Du côté des marques, ont-elles appliqué la loi ?
Les acteurs de l’industrie de la Creator Economy avait comme appréhension de voir les annonceurs détourner leur regard de l’influence à cause d’une réglementation trop stricte. Ce qui n’est en réalité pas le cas. Certains font même plus que demander. « Après la mise en application de la loi, l’un de nos clients, qui gère une grande marque de boissons, a pris très à cœur la section sur la transparence et a décidé de l’appliquer immédiatement. Lors de la première campagne post-loi, ils ont inclus un hashtag très explicite, #CeciEstUnePub, sur chaque phrase et contenus sponsorisés », se rappelle Alexis Duvernoy. Cette stratégie a beaucoup plu aux utilisateurs. Ils ont commenté en ajoutant des hashtags comme #MerciPourLaTransparence ou #AuMoinsCestClair. « Cela a non seulement augmenté l’engagement mais a aussi renforcé la confiance des consommateurs envers la marque. »

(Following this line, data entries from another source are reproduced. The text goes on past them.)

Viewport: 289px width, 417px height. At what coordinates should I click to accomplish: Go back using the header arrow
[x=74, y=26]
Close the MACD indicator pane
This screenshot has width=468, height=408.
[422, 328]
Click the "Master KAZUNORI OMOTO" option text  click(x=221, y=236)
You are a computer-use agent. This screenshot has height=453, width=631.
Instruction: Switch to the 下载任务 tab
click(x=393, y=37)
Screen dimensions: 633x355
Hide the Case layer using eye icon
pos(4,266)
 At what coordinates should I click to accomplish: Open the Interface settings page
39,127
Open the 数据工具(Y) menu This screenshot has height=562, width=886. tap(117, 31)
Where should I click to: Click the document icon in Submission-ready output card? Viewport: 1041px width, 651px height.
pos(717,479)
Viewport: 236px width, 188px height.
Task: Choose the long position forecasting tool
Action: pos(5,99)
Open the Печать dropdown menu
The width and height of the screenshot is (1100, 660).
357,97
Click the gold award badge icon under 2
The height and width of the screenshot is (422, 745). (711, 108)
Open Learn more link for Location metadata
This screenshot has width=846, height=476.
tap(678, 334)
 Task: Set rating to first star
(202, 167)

Cette manière de faire est peut-être un peu exagérée, mais avoir le réflexe d’être transparent devenait nécessaire. Pour 18h08, cette loi a permis aux annonceurs d’avoir une discipline beaucoup plus cadrée. « L’exigence de contrats écrits clairs a poussé les annonceurs à formaliser davantage leurs accords, ce qui garantit une compréhension mutuelle des attentes et des obligations. Cela a également eu pour effet de professionnaliser les échanges, rendant les campagnes plus structurées et mesurables. » Cette loi a également poussé à d’autres discussions en interne, notamment chez les marques qui ont des entités à l’international. « Les annonceurs doivent désormais s’assurer que leurs partenaires internationaux respectent la législation locale, ce qui a ajouté une couche de complexité pour les entreprises souhaitant s’exporter. »
Enfin, le dernier élément à avoir en tête concernant le Digital Services Act (DSA). Avec ces réflexions plus globales, la loi française sur les influenceurs devrait aussi évoluer. D’autres questionnement pourraient venir alimenter les discussions, comme ceux concernant l’impact social et environnemental des campagnes.